- **MATERIAL PROVIDED**:
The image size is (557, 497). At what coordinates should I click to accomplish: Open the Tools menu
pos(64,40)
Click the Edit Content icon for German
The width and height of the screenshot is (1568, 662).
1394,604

--

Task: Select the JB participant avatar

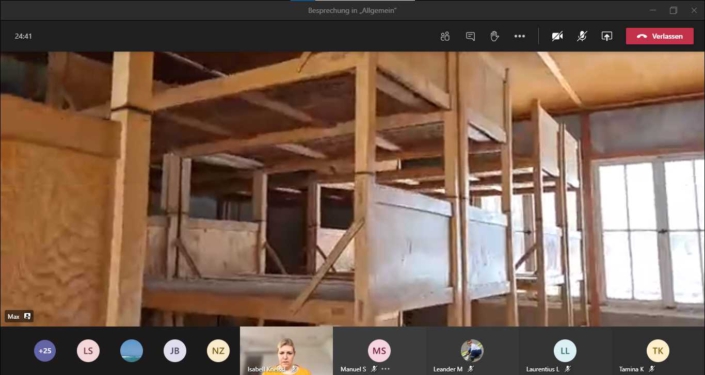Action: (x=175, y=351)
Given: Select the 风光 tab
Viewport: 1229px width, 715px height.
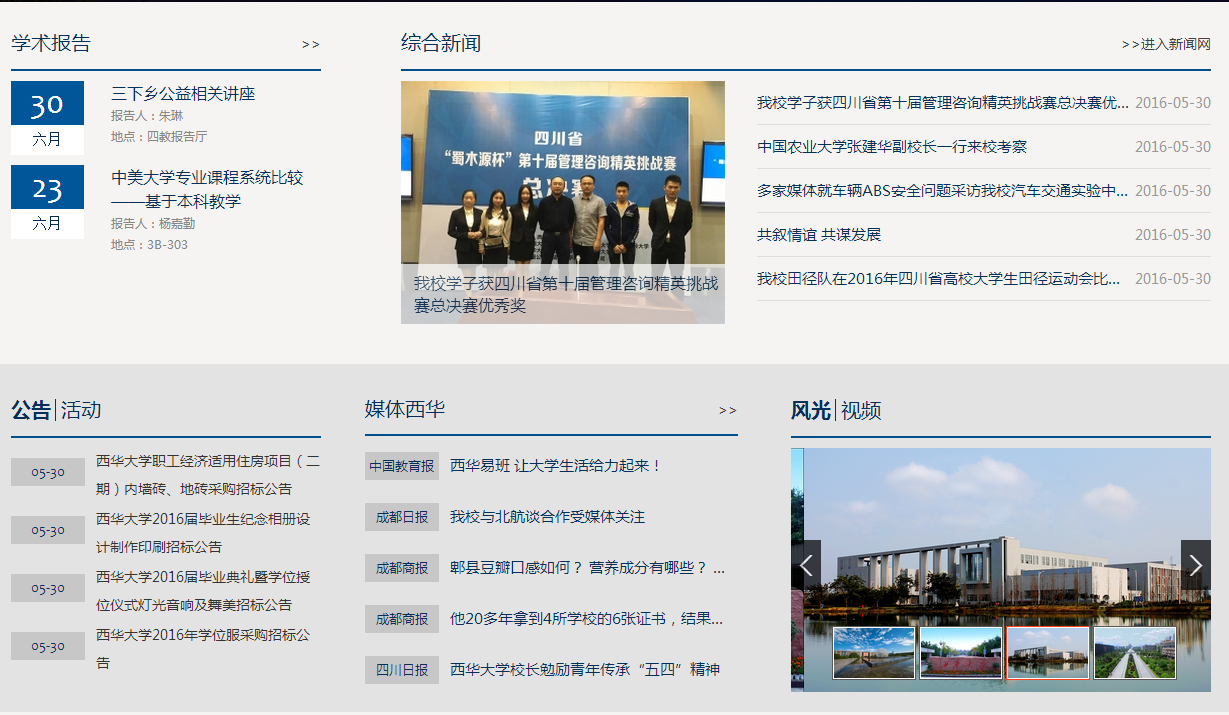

- **INSTRUCTIONS FOR THE TASK**:
Retype word for word everything in the listing above from the line that holds "Given: Select the 风光 tab" down to the line that holds "Viewport: 1229px width, 715px height.". Keep both end lines and leave out the rest.

- **EXERCISE SOLUTION**:
Given: Select the 风光 tab
Viewport: 1229px width, 715px height.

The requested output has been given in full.